Moretti sgretola lucidamente quest’attesa. Ci si aspetta che, dopo l’aggrovigliarsi frammentato delle diverse storie, il film approdi alla bella confusione di 8 e 1/2, all’appello al mondo di Il grande dittatore o al paradosso crudele di Monsieur Verdoux, tutti film in cui l’autore, con rispetto parlando, interviene in qualche modo di persona e dice la sua. Qualche eco felliniana si può sì riconoscere nella ruspa e nella caravella simil-Rex già citate, oltre che nella messa in scena di un mondo televisivo tanto rilucente quanto falso di Ginger e Fred, ma il contesto scava un abisso: non siamo di fronte a una crisi narcisistica dell’artista e alla sua sublimazione onirica, non siamo di fronte a una questione di gusto, ma a una crisi politica, nel senso più ampio e profondo della parola; sono i rapporti fra gli uomini (la politica, appunto) che vanno all’aria. Invece di approdare al sogno ironico su cui si chiudeva Palombella Rossa, Il caimano approda all’incubo, cifra fondante – e perturbante – del nostro tempo, italiano e non.

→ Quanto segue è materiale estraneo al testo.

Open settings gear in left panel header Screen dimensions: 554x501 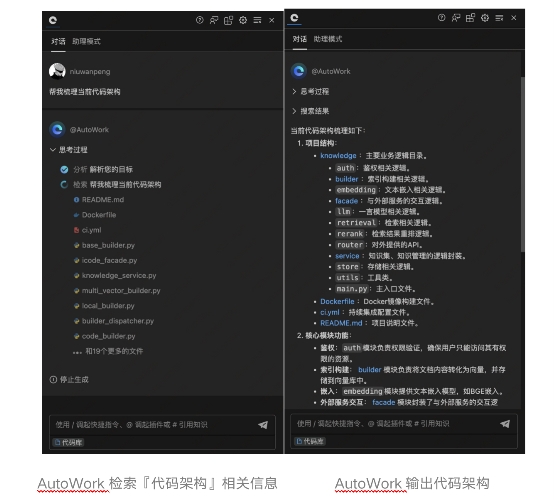[243, 20]
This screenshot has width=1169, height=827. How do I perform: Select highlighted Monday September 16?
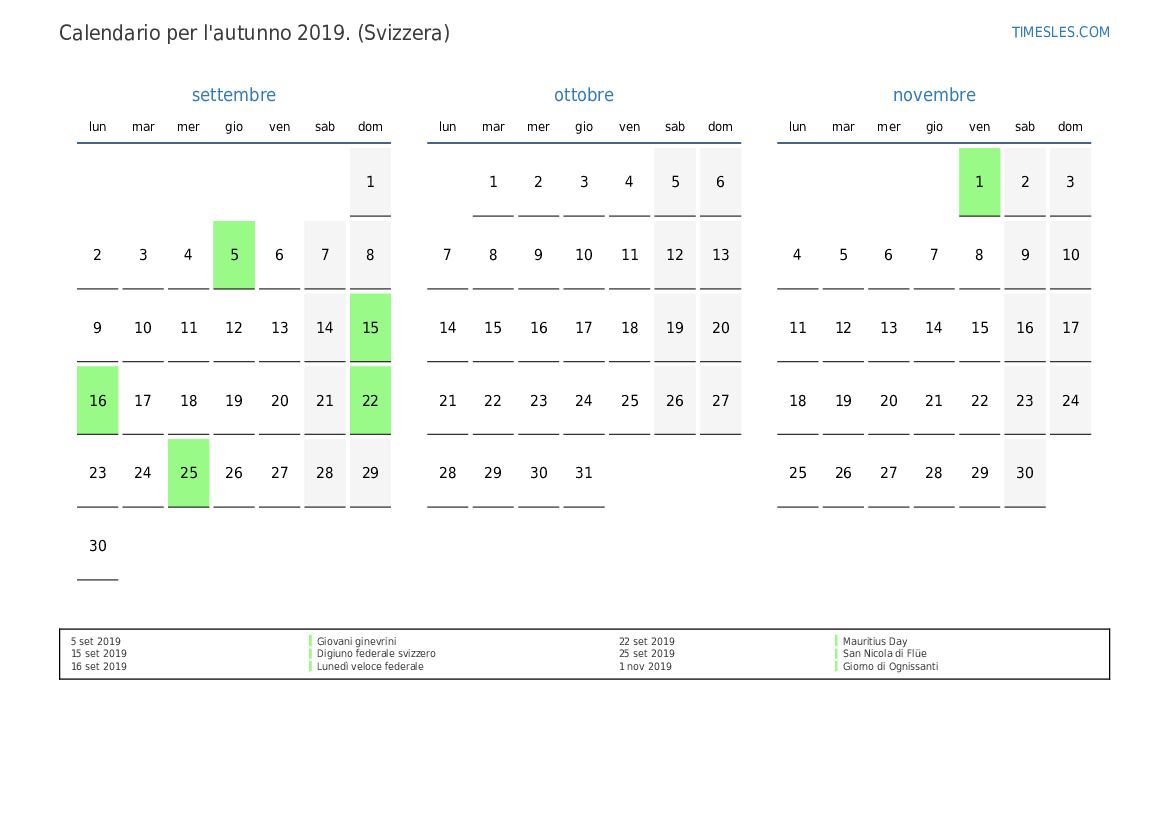pos(98,400)
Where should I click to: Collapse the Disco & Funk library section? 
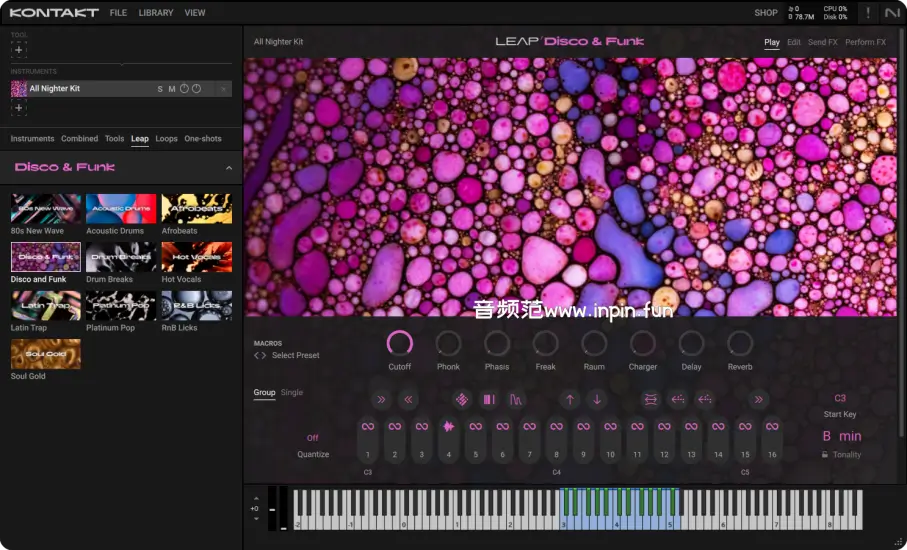pyautogui.click(x=229, y=168)
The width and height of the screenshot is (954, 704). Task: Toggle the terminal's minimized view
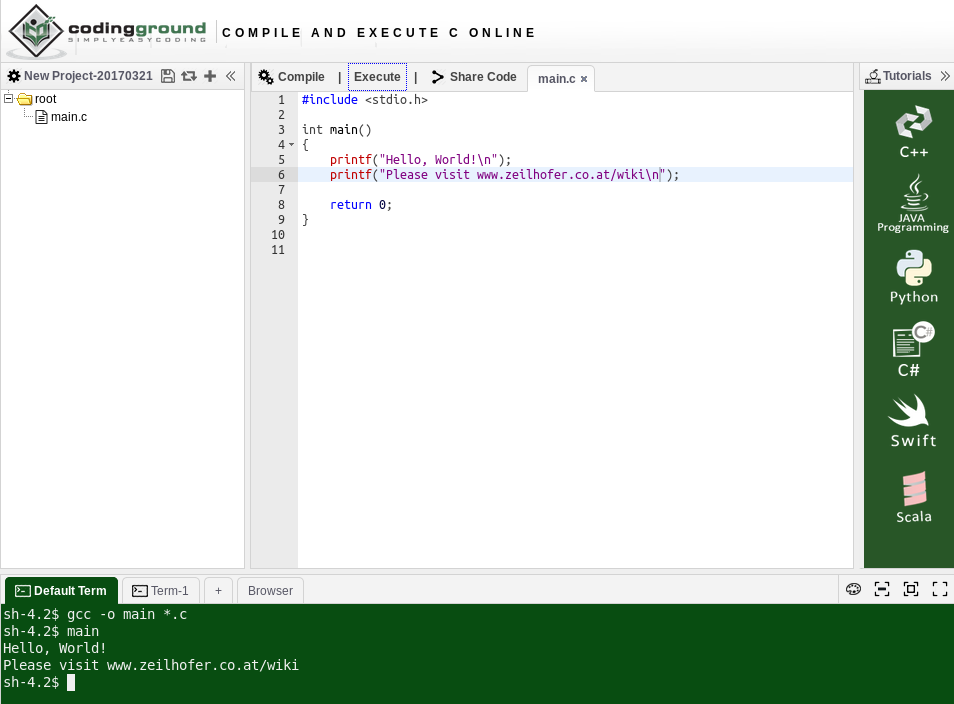pyautogui.click(x=882, y=590)
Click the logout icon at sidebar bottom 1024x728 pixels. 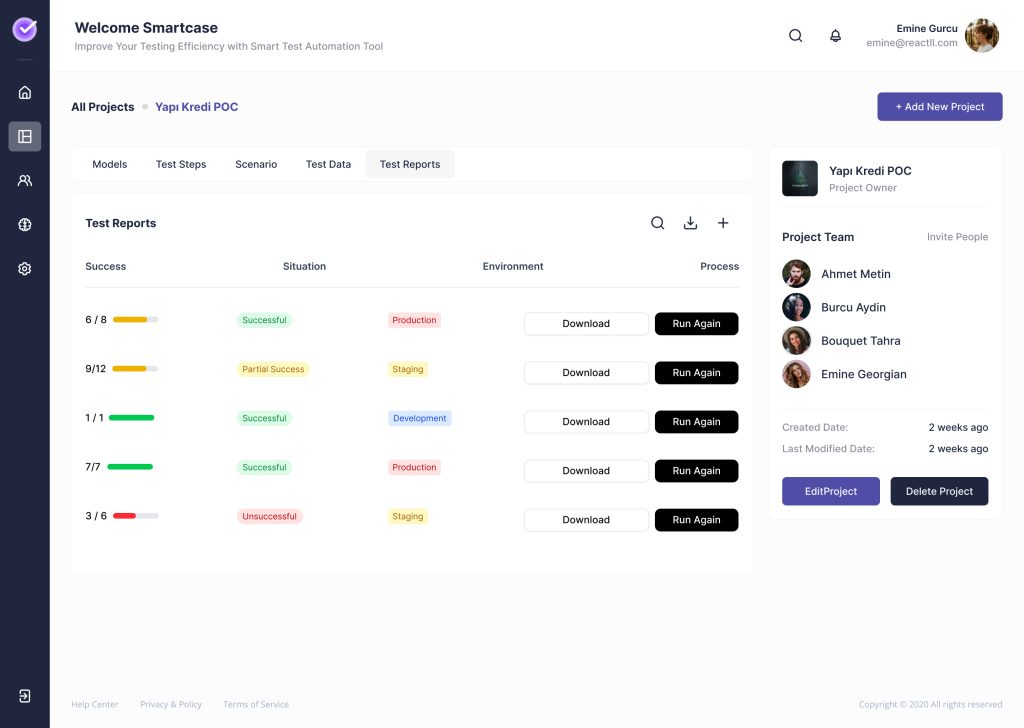(25, 696)
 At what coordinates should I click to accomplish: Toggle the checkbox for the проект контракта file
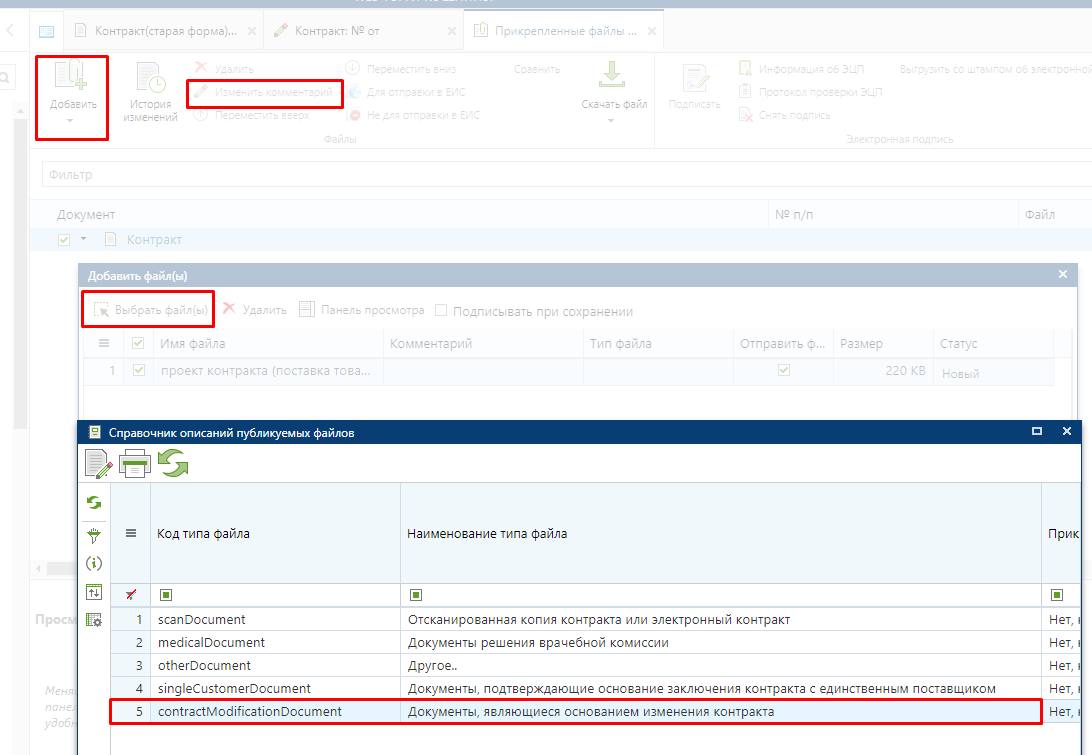pos(139,371)
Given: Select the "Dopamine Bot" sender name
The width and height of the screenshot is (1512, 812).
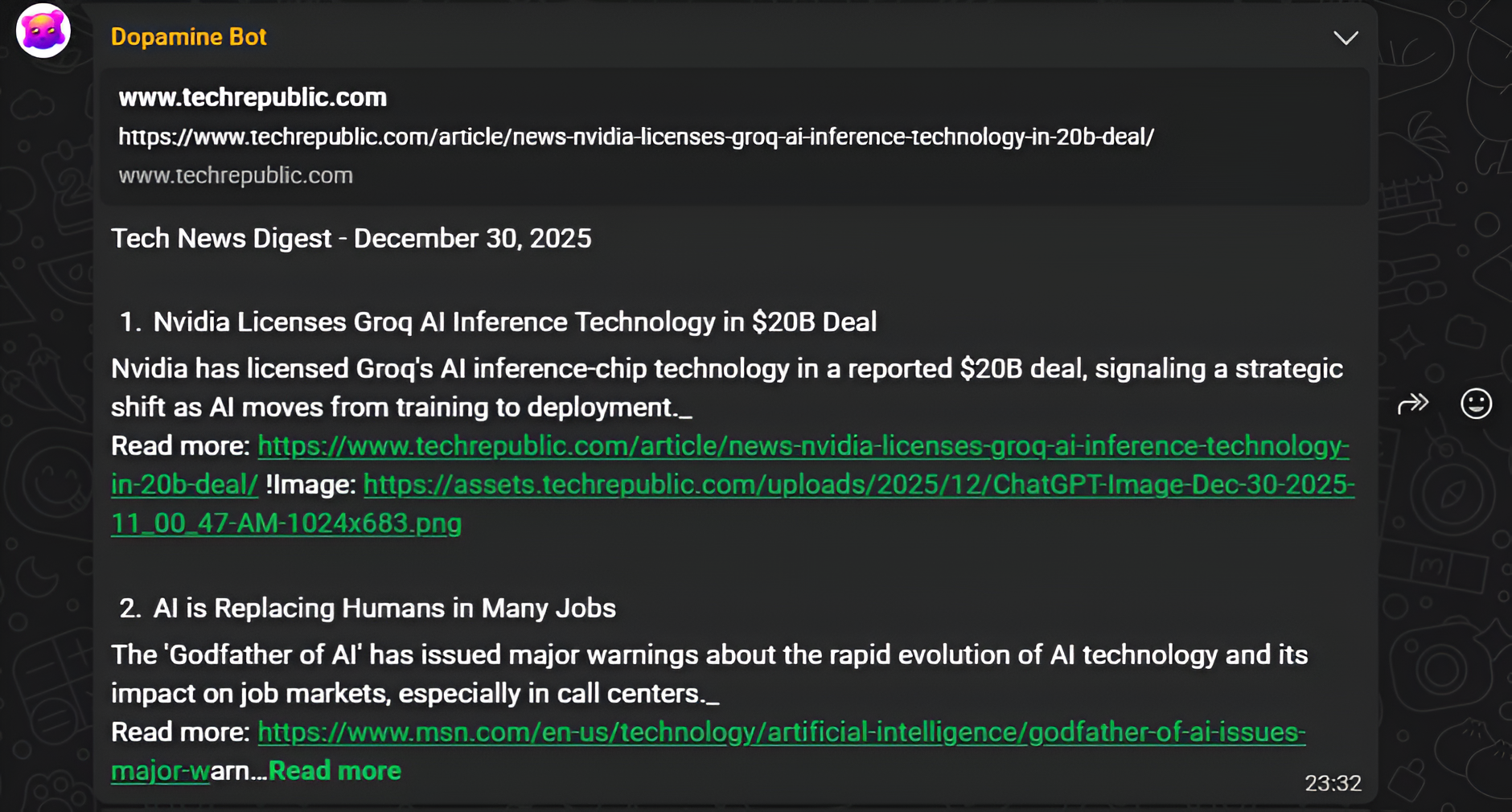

Cambiando radicalmente le carte in tavola, Moretti recupera in parte la gag della sostituzione di Il grande dittatore, ma non offre al pubblico un appello accorato, bensì una visione apocalittica, più vicina semmai a Il dottor Stranamore e alla sua lucida e terribile programmazione del futuro. Se Chaplin si metteva nei panni di Hitler, accusandolo di avergli rubato i baffetti, qui i baffi non c’entrano, Moretti non fa la caricatura di Berlusconi e del suo sorriso da gatto del Cheshire, ma ci pone senza mediazioni di fronte all’unica cruda verità di un personaggio che quello che di male poteva fare l’ha fatto. Lo sberleffo diventa tanto più acre e inquietante – ovvero comico e agghiacciante – proprio in quanto si avvale della distanziazione di una interpretazione nuda. Il Berlusconi di Moretti diventa il caimano che abbiamo intravisto innumerevoli volte, ma che in realtà non abbiamo mai veramente visto. Se le sue parole, in quanto dette da un altro, fossero anche solo un po’ convincenti in sé, sarebbe grave, significherebbe che non vediamo oltre la superficie. Vale quello che Roland Barthes diceva di Charlot: «Vedere qualcuno non vedere è il modo migliore per vedere intensamente ciò che egli non vede». Attenzione, dunque: Moretti ci osserva. E ci mette alla prova.